いい意味でカバーに裏切られるノンフィクション

 著者はイギリスのブライトンに暮らすライター(保育士でもある)、ブレイディみかこさん。この本は本屋大賞のノンフィクション本大賞をはじめ、さまざまな賞を受賞しているのだが、最初に書店で見たとき、まずタイトルとカバーがうまいなぁと思ってしまった。

 一見するとノンフィクションとはわからず、差別や貧困といったヘビーな出来事が日常茶飯事の「元底辺中学校」に通う息子さんの学生生活が描かれている。

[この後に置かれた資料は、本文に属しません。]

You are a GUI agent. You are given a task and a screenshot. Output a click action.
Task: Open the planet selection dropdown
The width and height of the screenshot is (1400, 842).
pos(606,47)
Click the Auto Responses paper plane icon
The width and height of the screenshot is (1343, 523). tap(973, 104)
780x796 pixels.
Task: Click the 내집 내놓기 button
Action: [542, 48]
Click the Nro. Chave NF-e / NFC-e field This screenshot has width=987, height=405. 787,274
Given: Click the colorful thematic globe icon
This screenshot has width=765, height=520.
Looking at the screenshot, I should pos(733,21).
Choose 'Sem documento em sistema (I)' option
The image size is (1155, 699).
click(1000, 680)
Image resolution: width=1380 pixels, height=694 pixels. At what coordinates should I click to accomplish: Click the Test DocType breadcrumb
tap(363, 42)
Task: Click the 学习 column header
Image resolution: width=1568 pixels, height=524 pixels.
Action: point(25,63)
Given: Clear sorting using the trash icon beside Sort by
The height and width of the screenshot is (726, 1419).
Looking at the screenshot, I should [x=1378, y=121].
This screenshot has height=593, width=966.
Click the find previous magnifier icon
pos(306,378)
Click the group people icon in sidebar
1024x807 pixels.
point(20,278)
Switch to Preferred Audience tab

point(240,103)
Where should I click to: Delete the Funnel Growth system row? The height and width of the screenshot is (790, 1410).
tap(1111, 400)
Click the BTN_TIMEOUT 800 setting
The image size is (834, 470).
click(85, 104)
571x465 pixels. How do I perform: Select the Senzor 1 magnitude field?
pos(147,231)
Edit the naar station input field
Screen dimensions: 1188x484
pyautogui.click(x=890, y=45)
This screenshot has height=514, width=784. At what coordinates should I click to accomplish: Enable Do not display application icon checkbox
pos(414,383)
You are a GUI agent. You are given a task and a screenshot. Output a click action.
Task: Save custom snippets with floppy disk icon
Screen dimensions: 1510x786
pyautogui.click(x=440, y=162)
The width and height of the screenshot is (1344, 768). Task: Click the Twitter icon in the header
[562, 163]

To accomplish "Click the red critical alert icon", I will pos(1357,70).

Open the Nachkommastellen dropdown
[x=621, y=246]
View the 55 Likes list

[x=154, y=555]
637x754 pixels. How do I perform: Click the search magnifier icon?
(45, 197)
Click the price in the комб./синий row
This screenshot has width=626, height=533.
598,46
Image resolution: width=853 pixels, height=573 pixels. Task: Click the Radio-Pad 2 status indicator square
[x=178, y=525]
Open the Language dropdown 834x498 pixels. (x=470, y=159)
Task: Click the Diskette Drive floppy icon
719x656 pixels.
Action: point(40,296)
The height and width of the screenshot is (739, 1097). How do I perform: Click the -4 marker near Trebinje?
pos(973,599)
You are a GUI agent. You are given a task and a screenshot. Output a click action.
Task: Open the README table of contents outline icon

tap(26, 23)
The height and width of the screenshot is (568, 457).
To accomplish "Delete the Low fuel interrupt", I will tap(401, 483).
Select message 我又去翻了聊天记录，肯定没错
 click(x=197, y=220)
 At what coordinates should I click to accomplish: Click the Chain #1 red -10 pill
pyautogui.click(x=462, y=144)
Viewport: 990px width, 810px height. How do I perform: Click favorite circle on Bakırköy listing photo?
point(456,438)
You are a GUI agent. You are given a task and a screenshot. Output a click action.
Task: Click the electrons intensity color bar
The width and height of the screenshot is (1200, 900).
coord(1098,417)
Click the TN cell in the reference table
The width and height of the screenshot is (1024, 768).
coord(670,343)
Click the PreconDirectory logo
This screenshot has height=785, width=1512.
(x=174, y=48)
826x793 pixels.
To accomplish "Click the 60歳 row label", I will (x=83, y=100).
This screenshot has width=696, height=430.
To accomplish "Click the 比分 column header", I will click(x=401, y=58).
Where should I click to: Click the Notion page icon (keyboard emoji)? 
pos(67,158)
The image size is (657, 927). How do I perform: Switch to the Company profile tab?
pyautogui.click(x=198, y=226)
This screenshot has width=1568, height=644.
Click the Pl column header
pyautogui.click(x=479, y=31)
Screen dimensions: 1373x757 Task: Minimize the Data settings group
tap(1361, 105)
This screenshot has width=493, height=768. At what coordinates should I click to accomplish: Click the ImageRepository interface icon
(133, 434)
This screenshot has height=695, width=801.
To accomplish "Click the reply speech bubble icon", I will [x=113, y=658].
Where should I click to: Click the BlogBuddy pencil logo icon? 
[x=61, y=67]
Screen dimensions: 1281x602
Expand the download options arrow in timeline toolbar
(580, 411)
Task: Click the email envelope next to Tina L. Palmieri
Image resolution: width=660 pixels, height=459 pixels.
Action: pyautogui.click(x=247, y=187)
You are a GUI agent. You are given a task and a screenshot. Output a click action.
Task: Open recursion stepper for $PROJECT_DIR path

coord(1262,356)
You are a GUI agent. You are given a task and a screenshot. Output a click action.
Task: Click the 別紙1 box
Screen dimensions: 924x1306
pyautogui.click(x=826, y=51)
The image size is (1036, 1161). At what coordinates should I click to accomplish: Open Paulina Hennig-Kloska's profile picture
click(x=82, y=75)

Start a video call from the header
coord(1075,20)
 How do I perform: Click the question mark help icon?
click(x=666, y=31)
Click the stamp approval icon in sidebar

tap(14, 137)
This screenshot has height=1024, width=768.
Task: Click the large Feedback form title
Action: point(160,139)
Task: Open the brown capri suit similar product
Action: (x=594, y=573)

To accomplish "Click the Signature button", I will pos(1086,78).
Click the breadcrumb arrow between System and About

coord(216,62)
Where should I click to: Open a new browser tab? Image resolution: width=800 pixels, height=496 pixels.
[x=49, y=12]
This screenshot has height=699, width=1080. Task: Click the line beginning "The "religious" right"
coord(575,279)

 やわらかい印象のカバーのおかげで、ノンフィクションにありがちな「カタイ」という先入観を与えず、手に取りやすくしている。軽い気持ちで読みはじめたのだが、中学生になったばかりの息子さんの学生生活には驚くことの連続だった。

「小さな哲学者」に学ぶこと

 日本人の母とアイルランド人の父の間に生まれた自分への人種差別。同じように「非白人系」である同級生も人種差別を受けている。貧しくて食事にありつけない子、制服が買えない子、親から虐待を受けている子ーー日本でも同様の問題は起きているけれども、読んでいて胸が痛くなる。

 しかし、湿っぽさを感じさせないのは、母親である著者のカラッとした性格と、息子さんの聡明さによるところが大きい。

 学校の試験でエンパシー(共感)とは何かと問われ、「自分で誰かの靴を履いてみること」と答えるエピソード。

 いじめられている同級生の話になったときの「僕は、人間は人をいじめるのが好きなんじゃないと思う。……罰するのが好きなんだ」という言葉は、最近話題の「自粛警察」にも通じるものがある。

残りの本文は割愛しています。